Today, Mr Entwistle, now the Corporation's Director-General, will give evidence to Parliament about why he chose not to dig deeper into Newsnight's evidence before he gave the Savile tribute the go-ahead.
Mr Entwistle's appearance before the Commons Select Committee on Culture, Media and Sport comes as the Corporation tears itself apart in a way that was unimaginable when the BBC careerist began his job barely a month ago. Internecine battles are breaking out around the organisation.
Last night, BBC1's investigative flagship, Panorama, broadcast the damning documentary about the editorial failings at Newsnight, the chief current-affairs show on BBC2, with one editorial insider commenting: "There is no love lost between the programmes; Panorama has always been quite aggressively competitive."
What began last year as a Newsnight investigation into the alleged criminal activities of a celebrity figure from a bygone era has turned into a Panorama probe into Newsnight and the current senior management of the BBC.
"Panorama has gone completely independent republic on this and there are probably some old scores being settled," a source said. Blogs and tweets from current and former BBC journalists have taken opposing stances.
Already, Peter Rippon, the editor of Newsnight, has been obliged to stand aside after BBC executives decided his account of why he dropped an investigation into Savile last December was lacking credibility.
The BBC Trust, led by Lord Patten, says it is "deeply concerning" that the BBC – i.e. Mr Rippon – produced an inaccurate version of what happened. And the turn of events – caused by leaked emails written by Newsnight journalists angry at the way their investigation was being misrepresented, which were published in this newspaper and also obtained by Newsnight, – has raised questions about Lord Patten's handling of the affair.
On Radio 4's The Media Show on 10 October, the peer made a staunch defence of Mr Rippon's reputation and of Mr Entwistle's reluctance as director of BBC Vision to find out about the Newsnight evidence. "If you press the point, it then starts to look as if you are trying to interfere with the programme and stop it being shown," the chairman of the BBC Trust said.
Ms Boaden is also under pressure: MPs will today gauge the strength of her warning to Mr Entwistle on 2 December when she raised concerns about the scheduling of the Savile programmes. The director of news has been obliged to absent herself from the BBC's coverage of the story while an internal investigation takes place into why Newsnight's piece was dropped.

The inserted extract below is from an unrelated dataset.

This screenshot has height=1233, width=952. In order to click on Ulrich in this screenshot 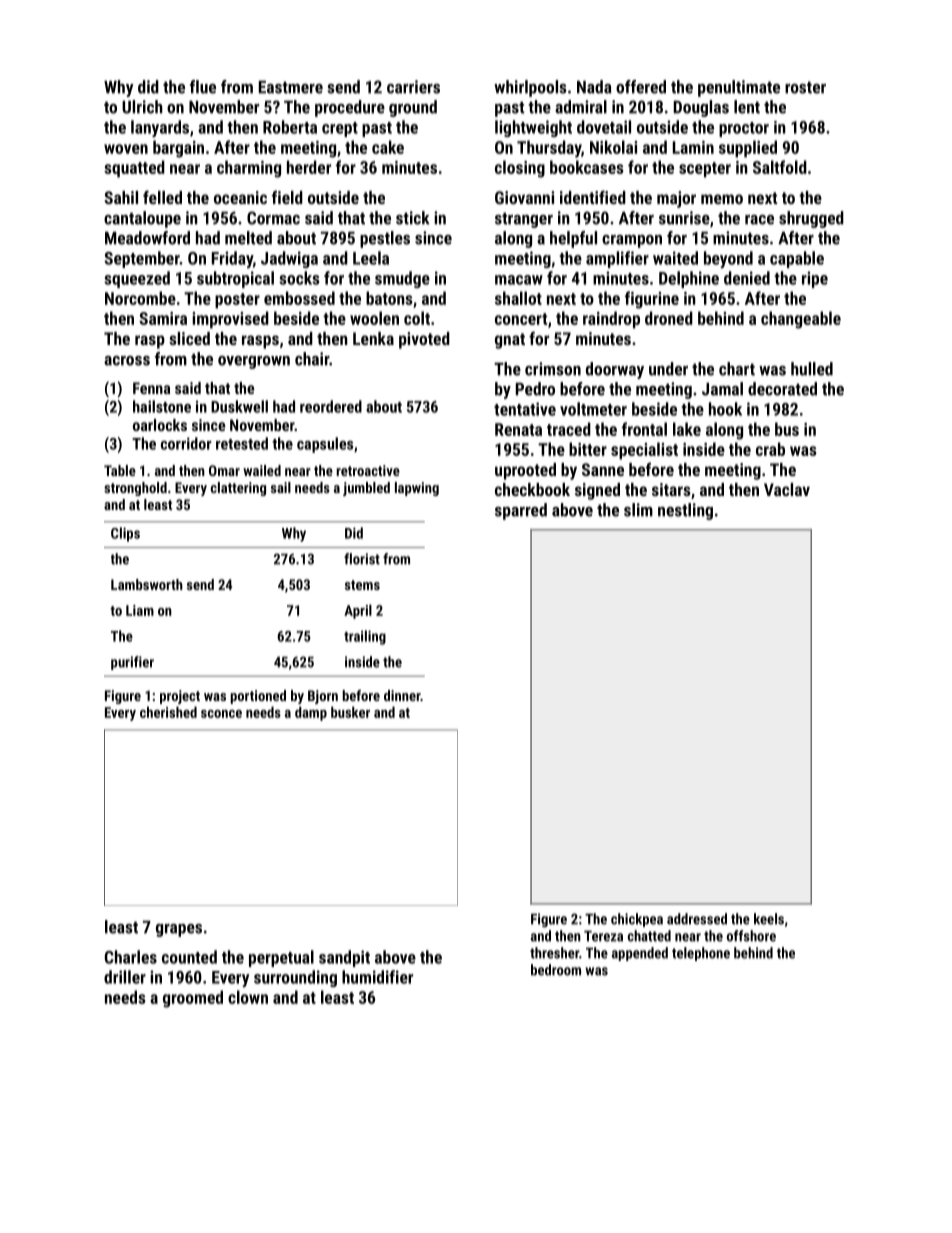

The corporate team at the BBC's communications department have also had to respond to damaging allegations released to the media by their own colleagues who were publicising last night's Panorama.
Since the Hutton Inquiry in 2003, the previous Director-General, Mark Thompson – whom Ms Boaden also spoke to about the Savile scheduling in 2011 – was supposed to have put in place a management structure and editorial culture that would prevent another BBC meltdown. But Mr Thompson's successor is clinging to his job just 37 days into his tenure, and is learning to his cost that the BBC system is still fallible.